-- What to produce --
Look below for the line holding "The height and width of the screenshot is (408, 982)." and the line holding "Screen dimensions: 996x567". Repeat those two and everything between, exactly.

-- Supplied information --

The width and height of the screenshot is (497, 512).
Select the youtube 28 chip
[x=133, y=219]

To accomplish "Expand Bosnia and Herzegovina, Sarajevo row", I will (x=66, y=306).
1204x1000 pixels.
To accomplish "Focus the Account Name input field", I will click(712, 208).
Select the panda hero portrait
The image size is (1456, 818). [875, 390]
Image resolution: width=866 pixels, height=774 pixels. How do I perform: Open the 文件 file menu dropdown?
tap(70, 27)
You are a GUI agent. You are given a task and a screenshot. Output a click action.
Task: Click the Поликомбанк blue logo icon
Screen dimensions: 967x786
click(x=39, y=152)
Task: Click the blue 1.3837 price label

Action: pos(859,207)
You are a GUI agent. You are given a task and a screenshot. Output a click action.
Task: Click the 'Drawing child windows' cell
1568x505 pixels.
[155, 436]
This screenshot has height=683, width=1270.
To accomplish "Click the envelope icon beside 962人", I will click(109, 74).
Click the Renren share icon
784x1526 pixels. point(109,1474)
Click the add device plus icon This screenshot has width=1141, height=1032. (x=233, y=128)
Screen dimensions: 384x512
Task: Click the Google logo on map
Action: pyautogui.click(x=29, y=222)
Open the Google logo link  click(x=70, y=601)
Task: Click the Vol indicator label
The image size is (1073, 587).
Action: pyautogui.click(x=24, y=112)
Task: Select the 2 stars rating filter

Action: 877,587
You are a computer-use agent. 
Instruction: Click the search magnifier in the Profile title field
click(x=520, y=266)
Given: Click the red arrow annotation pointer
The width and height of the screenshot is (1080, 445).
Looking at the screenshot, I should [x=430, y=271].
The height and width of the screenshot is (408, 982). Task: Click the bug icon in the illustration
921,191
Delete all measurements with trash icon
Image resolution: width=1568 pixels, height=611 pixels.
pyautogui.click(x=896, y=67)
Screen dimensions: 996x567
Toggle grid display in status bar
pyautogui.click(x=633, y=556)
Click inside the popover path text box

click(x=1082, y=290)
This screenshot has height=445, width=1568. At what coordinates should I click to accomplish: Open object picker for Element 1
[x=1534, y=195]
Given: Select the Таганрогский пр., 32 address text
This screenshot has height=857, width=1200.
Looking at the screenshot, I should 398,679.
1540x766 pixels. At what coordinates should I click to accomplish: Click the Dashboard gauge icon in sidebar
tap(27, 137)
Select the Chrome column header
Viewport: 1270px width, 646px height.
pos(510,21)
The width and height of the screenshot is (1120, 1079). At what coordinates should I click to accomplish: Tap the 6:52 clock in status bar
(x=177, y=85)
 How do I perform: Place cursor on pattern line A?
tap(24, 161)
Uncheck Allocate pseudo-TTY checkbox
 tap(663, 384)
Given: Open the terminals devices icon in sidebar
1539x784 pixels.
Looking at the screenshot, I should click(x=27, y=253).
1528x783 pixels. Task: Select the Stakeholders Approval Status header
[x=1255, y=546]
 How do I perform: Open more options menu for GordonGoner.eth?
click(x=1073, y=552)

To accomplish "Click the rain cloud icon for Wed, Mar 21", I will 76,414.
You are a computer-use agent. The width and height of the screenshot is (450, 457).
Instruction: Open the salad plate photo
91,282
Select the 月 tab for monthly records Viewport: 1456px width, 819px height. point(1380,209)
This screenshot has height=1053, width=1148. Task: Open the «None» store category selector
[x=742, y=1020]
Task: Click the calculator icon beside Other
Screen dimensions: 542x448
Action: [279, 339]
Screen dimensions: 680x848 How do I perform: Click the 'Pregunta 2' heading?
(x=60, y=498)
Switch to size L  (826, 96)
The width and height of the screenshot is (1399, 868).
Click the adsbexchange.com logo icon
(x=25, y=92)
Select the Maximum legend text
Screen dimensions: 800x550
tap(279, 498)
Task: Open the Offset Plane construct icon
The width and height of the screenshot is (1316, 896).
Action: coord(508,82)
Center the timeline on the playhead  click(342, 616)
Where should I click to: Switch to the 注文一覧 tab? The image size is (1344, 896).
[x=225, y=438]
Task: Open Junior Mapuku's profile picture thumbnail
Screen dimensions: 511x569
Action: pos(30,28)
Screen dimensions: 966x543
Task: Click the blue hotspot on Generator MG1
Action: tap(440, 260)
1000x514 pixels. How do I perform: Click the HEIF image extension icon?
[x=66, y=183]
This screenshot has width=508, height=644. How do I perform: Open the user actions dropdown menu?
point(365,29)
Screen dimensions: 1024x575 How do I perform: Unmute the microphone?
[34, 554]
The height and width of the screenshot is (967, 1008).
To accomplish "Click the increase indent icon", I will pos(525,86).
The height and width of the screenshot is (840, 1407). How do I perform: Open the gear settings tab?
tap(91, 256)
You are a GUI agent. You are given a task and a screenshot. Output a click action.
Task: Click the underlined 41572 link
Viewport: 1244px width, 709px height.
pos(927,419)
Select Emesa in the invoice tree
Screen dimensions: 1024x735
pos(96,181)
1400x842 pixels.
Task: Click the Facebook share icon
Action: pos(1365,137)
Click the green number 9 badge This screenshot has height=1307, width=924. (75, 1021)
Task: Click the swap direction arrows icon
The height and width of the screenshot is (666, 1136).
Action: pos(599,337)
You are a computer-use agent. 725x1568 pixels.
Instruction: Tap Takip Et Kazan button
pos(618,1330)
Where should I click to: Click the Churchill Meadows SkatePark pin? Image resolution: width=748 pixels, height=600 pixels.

-- Result for this task --
The height and width of the screenshot is (408, 982). Task: Click the bug icon in the illustration
921,191
Delete all measurements with trash icon
Image resolution: width=1568 pixels, height=611 pixels.
pyautogui.click(x=896, y=67)
Screen dimensions: 996x567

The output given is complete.